While the coaxial cable is a mainstay of broadband telecommunications, the three-layer, metal-insulator-metal structure can also be used to build energy-storage devices called capacitors. Unlike batteries, which rely on chemical reactions to both store and supply electricity, capacitors use electrical fields. A capacitor contains two electrical conductors, one negative and the other positive, that are separated by thin layer of insulation. Separating the oppositely charged conductors creates an electrical potential, and that potential increases as the separated charges increase and as the distance between them – occupied by the insulating layer — decreases. The proportion between the charge density and the separating distance is known as capacitance, and it’s the standard measure of efficiency of a capacitor.

The study reports that the capacitance of the nanocable is at least 10 times greater than what would be predicted with classical electrostatics.

“The increase is most likely due to quantum effects that arise because of the small size of the cable,” said study co-author Pulickel Ajayan, Rice’s Benjamin M. and Mary Greenwood Anderson Professor of Mechanical Engineering and Materials Science.

When the project began 18 months ago, Rice postdoctoral researcher Zheng Liu, the lead co-author of the study, intended to make pure copper wires covered with carbon. The techniques for making the wires, which are just a few nanometers wide, are well-established because the wires are often used as “interconnects” in state-of-the-art electronics. Liu used a technique known as chemical vapor deposition (CVD) to cover the wires with a thin coating of carbon. The CVD technique is also used to grow sheets of single-atom-thick carbon called graphene on films of copper.

“When people make graphene, they usually want to study the graphene and they aren’t very interested in the copper,” Lou said. “It’s just used a platform for making the graphene.”

When Liu ran some electronic tests on his first few samples, the results were far from what he expected.

“We eventually found that a thin layer of copper oxide — which is served as a dielectric layer — was forming between the copper and the carbon,” said Liu.

Here’s an image illustrating this process,

The three-layer coaxial nanocable contains a solid copper wire surrounded by a layer of copper oxide that is encased a layer of carbon just a few atoms thick. (Courtesy: Rice University)

The researchers don’t seem to have any particular applications in mind for their nancoaxial cable although they seem hopeful about a few possibilities (from the June 7, 2012 news item on the Rice University website,

The capacitance of the new nanocable is up to 143 microfarads per centimeter squared, better than the best previous results from microcapacitors.

Lou said it may be possible to build a large-scale energy-storage device by arranging millions of the tiny nanocables side by side in large arrays.

“The nanoscale cable might also be used as a transmission line for radio frequency signals at the nanoscale,” Liu said. “This could be useful as a fundamental building block in micro- and nano-sized electromechanical systems like lab-on-a-chip devices.”

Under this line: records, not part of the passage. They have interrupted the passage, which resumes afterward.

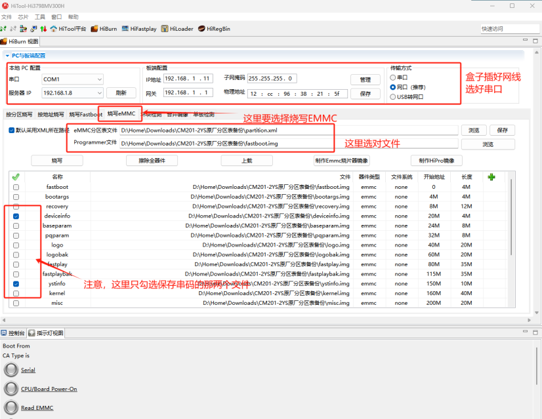Viewport: 542px width, 419px height.
Task: Open the HiRegBin tool
Action: 214,29
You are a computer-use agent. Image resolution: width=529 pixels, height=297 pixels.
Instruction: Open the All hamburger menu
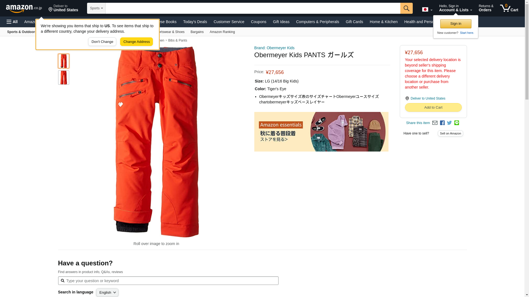coord(12,22)
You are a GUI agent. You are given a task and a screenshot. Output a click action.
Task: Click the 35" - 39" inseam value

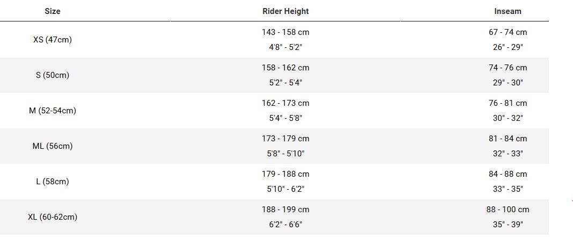508,225
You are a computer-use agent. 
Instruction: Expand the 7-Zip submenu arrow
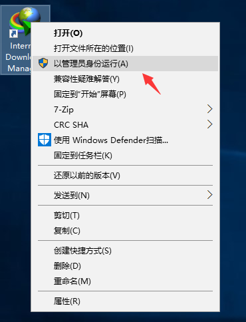(209, 109)
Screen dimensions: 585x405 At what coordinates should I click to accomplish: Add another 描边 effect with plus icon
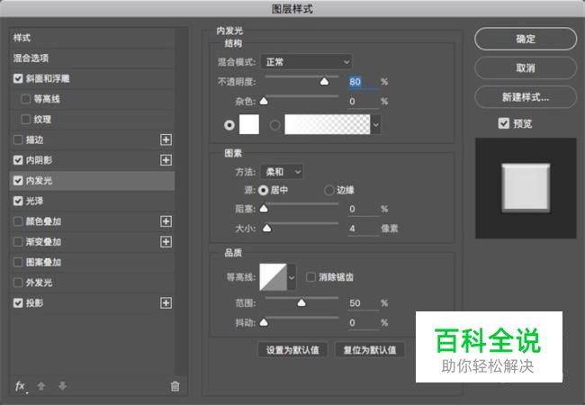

Who knows where serendipity will take this discovery?

As for why that word made the item irresistible to me, many years ago I was at a dinner party and one of the guests (a vivid storyteller and born in Sri Lanka) explained the origin of the word, serendipity. Sadly I don’t remember the details of her story, so here’s a less rich version of the story from the Encyclopedia Britannia website,

Serendib, also spelled Serendip, Arabic Sarandīb, name for the island of Sri Lanka (Ceylon). The name, Arabic in origin, was recorded in use at least as early as ad 361 and for a time gained considerable currency in the West. It is best known to speakers of English through the word serendipity, invented in the 18th century by the English man of letters Horace Walpole on the inspiration of a Persian fairy tale, “The Three Princes of Serendip,” whose heroes often made discoveries by chance.